First, Pau Gasol returned to the starting lineup at power forward since missing the past eight games because of knee tendinitis. Second, D’Antoni is trying to find ways so that Dwight Howard and Gasol play separately to maximize each other’s spacing. Third, D’Antoni started Devin Ebanks at small forward so World Peace could still log time at power forward without assuming heavier minutes. Fourth, with Jordan Hill and Antawn Jamison suddenly not playing at all, D’Antoni concedes he’s still experimenting with his rotation.
“With Metta going forward, once he gets comfortable with the 4 role, he could be very productive,” D’Antoni said. “Our team could be very productive.”
World Peace acknowledged he initially went through some adjustments, particularly with going only two of 10 from three-point range.
“It was kind of a weird position. I’m definitely not used to playing the four,” World Peace said. “When I was younger, I played the 4. It’s definitely different. I have to get used to it. I want to make sure I keep my teammates involved and continue to be a part and contribute. Tonight I saw a lot of opportunities to drive and kick. I held the ball a little too much today. I was a little disappointed about that.”
Still, the Lakers seemed pleased with varying parts of World Peace’s game.

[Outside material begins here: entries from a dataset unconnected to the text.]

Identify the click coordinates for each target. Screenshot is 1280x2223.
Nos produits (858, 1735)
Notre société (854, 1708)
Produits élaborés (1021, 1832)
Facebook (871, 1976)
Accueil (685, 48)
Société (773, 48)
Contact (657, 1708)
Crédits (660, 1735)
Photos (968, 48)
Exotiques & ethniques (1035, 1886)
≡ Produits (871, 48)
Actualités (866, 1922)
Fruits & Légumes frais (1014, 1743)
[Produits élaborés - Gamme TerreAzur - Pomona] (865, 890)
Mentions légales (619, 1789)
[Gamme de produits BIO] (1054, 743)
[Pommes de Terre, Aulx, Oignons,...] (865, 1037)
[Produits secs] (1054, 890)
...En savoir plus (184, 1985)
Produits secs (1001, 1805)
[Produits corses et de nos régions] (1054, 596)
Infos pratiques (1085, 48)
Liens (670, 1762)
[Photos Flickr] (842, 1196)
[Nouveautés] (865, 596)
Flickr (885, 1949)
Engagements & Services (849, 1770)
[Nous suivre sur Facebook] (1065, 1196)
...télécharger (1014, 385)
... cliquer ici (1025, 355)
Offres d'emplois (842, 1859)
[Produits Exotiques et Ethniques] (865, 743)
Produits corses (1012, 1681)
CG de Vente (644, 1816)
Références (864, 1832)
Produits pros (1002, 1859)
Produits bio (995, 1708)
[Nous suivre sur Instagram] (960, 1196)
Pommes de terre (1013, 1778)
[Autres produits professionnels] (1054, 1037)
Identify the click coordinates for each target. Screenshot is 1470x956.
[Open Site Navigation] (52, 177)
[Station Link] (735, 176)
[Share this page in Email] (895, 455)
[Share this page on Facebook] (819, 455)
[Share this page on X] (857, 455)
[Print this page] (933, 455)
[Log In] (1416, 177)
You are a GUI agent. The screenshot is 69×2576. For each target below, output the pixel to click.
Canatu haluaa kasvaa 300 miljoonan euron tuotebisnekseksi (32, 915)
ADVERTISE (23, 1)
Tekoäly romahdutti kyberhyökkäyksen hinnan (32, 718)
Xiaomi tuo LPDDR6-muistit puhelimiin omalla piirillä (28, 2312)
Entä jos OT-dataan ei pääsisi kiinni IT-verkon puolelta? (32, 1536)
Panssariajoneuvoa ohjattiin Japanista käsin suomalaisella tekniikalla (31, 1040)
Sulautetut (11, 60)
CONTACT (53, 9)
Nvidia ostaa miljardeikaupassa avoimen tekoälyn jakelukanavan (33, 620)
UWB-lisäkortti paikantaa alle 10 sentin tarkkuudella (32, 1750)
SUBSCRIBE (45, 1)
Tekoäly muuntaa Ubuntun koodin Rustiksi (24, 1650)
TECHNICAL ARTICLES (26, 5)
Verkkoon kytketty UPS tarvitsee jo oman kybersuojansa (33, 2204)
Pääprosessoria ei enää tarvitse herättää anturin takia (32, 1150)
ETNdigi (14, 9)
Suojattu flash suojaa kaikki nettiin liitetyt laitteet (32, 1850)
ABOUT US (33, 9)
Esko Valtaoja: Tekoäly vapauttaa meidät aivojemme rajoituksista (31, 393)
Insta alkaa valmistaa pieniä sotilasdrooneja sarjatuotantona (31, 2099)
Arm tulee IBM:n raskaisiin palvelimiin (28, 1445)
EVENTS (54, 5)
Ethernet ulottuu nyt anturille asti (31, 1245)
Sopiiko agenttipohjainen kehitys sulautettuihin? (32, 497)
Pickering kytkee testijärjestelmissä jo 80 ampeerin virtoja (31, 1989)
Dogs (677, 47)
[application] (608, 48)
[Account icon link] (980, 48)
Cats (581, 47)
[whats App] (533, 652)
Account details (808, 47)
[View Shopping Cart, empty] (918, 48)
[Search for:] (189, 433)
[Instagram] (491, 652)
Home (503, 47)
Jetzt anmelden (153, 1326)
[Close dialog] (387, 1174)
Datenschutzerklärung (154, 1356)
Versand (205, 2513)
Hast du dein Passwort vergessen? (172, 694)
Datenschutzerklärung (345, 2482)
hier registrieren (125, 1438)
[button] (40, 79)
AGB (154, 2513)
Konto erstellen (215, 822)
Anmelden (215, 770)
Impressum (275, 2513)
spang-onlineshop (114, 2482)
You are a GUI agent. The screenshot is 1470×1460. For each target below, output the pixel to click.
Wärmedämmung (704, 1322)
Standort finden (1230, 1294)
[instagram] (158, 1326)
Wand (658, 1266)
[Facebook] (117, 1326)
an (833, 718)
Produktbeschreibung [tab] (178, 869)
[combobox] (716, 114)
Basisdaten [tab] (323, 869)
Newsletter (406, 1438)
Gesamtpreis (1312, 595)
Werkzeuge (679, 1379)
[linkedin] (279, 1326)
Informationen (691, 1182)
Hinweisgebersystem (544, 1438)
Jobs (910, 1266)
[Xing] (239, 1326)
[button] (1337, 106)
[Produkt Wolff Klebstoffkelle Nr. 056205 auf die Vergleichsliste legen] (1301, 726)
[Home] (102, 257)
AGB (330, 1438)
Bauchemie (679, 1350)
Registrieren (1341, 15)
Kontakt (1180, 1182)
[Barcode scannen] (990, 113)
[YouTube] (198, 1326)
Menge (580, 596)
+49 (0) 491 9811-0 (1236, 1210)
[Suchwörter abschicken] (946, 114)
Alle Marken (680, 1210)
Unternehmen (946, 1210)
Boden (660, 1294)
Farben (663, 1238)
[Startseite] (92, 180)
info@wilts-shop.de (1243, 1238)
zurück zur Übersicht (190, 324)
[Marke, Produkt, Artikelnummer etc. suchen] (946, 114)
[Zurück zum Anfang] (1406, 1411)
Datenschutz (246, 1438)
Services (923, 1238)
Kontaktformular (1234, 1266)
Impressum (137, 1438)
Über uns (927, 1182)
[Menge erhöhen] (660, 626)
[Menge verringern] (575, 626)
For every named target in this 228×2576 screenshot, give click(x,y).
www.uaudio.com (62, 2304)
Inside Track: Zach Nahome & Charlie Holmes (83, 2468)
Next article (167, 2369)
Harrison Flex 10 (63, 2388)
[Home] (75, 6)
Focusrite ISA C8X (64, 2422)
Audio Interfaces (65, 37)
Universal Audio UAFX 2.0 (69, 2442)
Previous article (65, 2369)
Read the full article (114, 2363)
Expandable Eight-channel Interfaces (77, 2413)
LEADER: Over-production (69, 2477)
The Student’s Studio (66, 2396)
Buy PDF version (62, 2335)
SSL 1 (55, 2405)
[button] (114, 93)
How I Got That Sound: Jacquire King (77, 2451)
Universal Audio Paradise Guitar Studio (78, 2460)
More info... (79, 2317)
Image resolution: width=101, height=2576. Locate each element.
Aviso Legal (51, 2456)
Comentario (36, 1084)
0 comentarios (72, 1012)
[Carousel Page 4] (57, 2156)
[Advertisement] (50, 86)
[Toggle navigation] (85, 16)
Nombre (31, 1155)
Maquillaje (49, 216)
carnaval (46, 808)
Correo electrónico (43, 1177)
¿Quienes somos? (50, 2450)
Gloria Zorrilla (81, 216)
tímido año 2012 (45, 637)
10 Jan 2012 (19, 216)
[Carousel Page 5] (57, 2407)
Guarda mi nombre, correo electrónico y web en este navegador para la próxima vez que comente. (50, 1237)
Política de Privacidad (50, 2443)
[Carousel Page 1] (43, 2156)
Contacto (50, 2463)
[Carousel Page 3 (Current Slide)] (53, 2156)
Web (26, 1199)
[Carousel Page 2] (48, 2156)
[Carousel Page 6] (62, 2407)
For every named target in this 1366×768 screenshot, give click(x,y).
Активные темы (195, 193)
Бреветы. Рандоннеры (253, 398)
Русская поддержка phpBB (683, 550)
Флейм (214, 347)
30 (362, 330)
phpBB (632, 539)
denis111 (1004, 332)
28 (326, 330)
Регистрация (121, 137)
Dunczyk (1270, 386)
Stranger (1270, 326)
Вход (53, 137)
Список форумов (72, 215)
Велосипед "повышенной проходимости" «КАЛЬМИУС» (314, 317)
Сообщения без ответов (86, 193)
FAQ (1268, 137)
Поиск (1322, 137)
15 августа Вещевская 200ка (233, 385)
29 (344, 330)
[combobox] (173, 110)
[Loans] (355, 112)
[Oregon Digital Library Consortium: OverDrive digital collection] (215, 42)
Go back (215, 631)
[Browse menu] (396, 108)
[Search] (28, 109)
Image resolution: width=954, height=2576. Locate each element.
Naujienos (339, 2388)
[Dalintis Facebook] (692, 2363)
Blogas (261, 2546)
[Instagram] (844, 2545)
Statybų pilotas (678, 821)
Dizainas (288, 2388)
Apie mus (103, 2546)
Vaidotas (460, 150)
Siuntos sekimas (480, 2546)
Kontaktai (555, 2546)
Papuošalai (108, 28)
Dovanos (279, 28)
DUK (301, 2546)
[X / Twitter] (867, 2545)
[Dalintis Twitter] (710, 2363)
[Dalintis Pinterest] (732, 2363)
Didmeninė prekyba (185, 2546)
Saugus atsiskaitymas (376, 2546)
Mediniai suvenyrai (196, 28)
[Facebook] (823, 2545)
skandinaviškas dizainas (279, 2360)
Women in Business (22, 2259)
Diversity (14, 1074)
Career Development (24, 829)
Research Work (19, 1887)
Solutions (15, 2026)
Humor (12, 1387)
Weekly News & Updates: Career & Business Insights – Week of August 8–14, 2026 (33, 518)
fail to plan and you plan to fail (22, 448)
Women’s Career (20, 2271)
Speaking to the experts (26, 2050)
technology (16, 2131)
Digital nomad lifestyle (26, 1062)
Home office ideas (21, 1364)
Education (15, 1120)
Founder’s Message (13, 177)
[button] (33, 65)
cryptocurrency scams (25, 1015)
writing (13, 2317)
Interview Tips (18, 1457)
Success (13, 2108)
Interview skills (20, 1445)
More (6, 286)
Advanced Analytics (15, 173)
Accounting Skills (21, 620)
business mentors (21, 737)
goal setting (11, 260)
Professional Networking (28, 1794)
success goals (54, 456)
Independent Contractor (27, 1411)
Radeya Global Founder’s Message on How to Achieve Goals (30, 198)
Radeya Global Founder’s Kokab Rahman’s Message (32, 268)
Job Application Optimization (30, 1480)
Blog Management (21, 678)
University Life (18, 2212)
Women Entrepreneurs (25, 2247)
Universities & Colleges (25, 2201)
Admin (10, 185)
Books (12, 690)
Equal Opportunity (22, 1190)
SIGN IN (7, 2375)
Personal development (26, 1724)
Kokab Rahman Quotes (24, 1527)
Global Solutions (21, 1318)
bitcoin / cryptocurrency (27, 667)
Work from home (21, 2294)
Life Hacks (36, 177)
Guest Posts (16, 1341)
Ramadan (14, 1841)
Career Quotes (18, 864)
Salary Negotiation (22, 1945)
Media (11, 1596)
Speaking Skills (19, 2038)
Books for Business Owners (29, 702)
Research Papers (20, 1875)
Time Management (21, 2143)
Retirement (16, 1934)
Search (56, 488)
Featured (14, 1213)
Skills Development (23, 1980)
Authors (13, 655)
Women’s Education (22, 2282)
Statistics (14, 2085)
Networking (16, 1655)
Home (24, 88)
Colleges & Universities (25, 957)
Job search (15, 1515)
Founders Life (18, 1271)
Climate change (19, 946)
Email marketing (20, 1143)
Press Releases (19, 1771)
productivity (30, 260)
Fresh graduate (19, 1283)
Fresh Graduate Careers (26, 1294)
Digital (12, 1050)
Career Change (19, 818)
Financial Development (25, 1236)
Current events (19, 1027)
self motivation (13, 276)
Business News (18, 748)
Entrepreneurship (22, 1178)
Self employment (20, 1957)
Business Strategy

Even with his inconsistent shooting stroke, World Peace remained aggressive in driving into the lane. He routinely provided energy on hustle plays. World Peace’s peak conditioning this offseason still gave him the strength to match up with bigger players. By playing at the power forward spot, World Peace took advantage of front-line players dribbling the ball too high.
“I’ve been watching him play for a long time and I still don’t understand how he steals the ball from behind like that,” Lakers guard Kobe Bryant said. “If he gets a finger tip on it, the ball sticks to his hands. It’s phenomenal.”
It appears it’s a role World Peace will embrace.
“I have to run with it,” World Peace said, “and do what it takes to win as a team.”